* _ENTRIES_
○ ○ ○ ○ ○
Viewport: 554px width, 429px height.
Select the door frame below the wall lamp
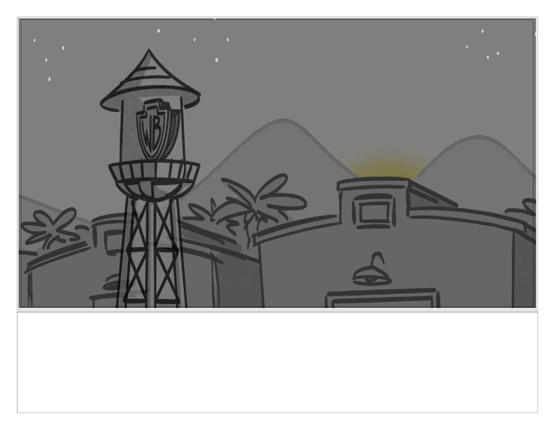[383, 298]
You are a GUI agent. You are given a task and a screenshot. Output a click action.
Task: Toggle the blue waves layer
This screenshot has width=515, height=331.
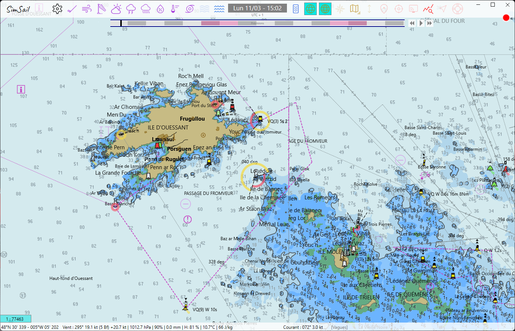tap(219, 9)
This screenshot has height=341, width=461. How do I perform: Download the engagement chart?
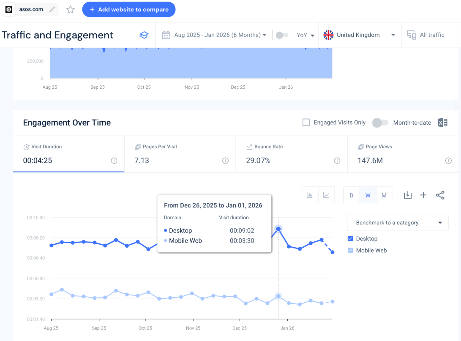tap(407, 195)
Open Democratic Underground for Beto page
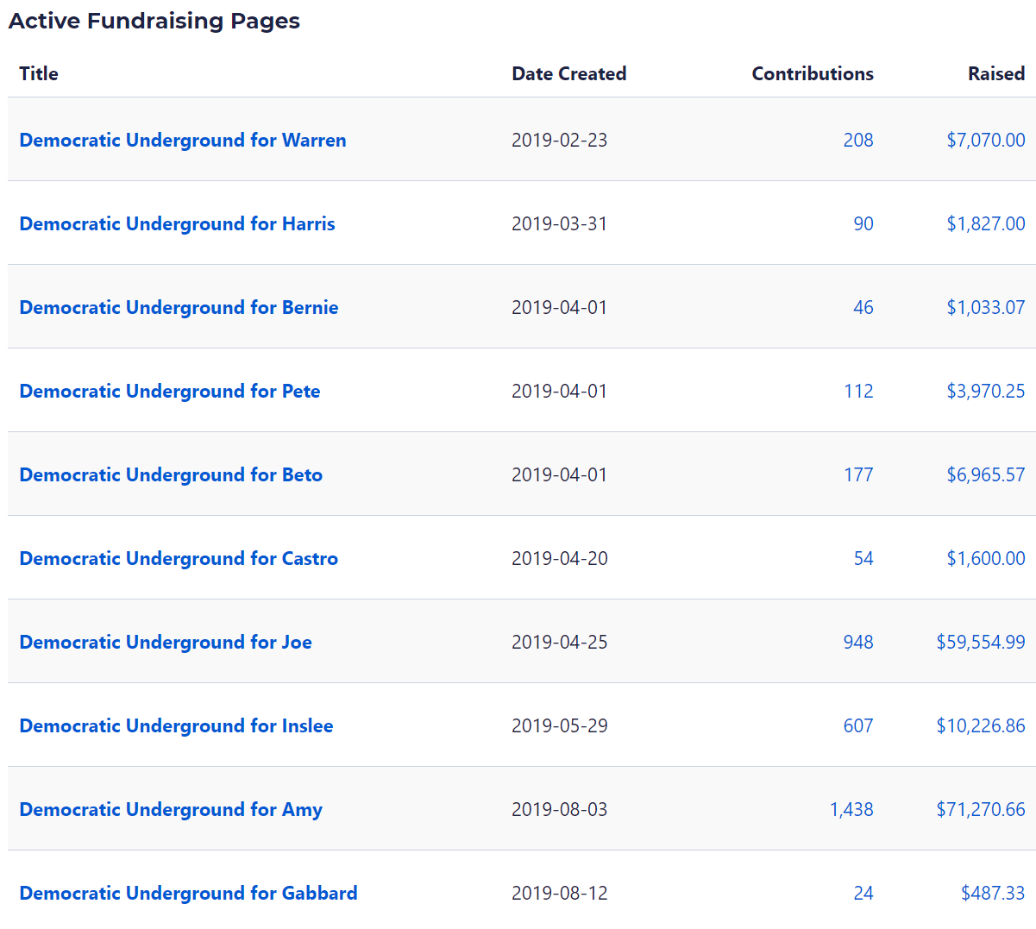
○ ○ ○ ○ ○
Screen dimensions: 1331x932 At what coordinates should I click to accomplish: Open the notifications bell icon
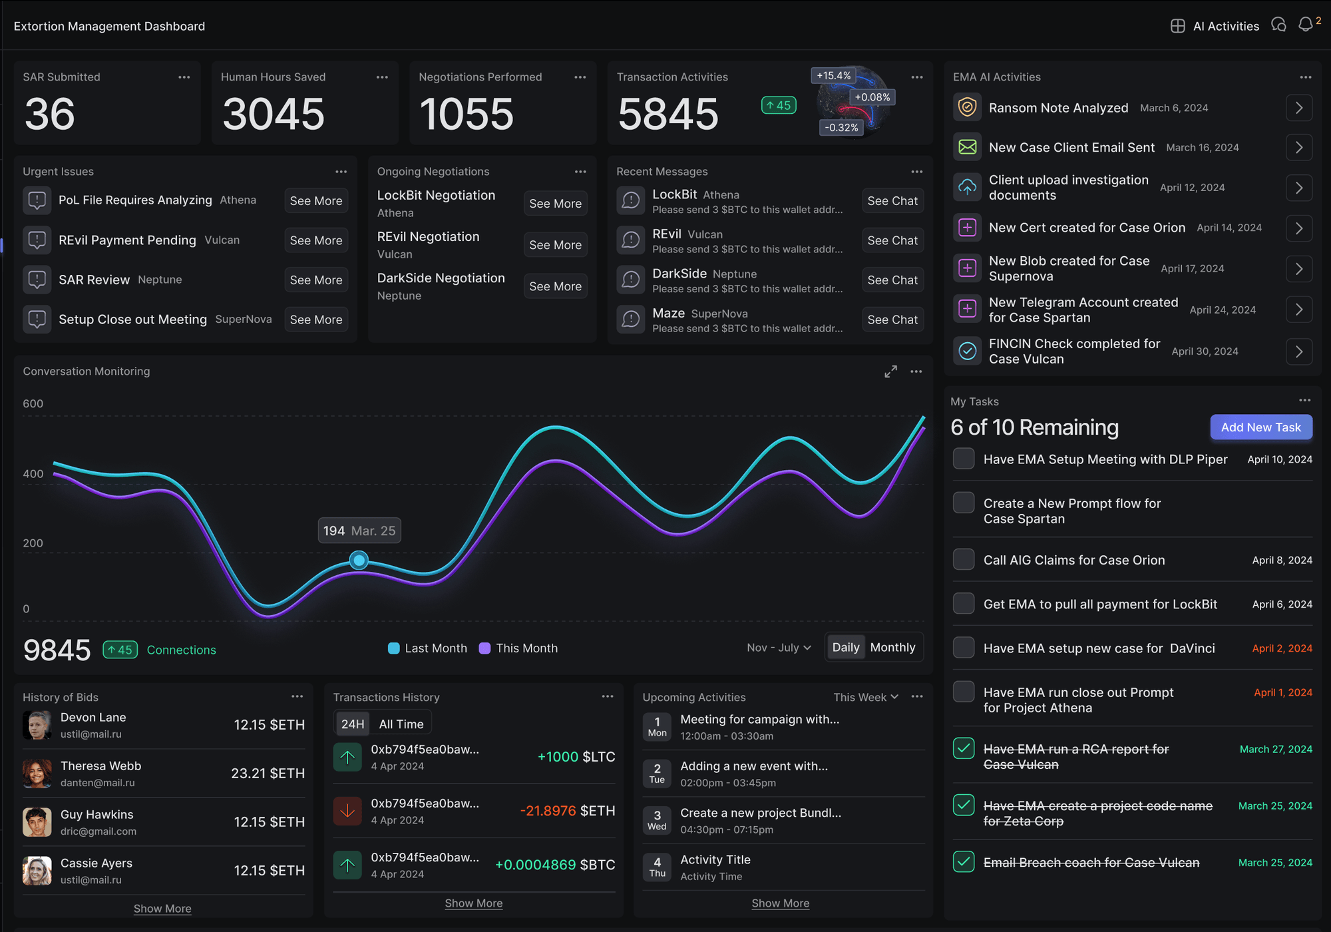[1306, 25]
○ ○ ○ ○ ○
* _WHAT YOU WILL DO_
Could you rescale the items from the line with "Viewport: 554px width, 429px height." to the line with "Open Democratic Underground for Beto page", both included, by giving those lines again, requests and all, with every coordinate in the answers multiplied by 2.35 and rounded to a whole number, halves up? Return only those lines and leave the pictures out.

* _RESULT OF THIS TASK_
Viewport: 554px width, 429px height.
Select the door frame below the wall lamp
[900, 700]
You are a GUI agent. You are given a task and a screenshot. Output a click action.
Task: Toggle the blue waves layer
This screenshot has width=515, height=331.
tap(515, 21)
This screenshot has height=341, width=461. How do I perform: Download the engagement chart?
tap(956, 458)
Open Democratic Underground for Beto page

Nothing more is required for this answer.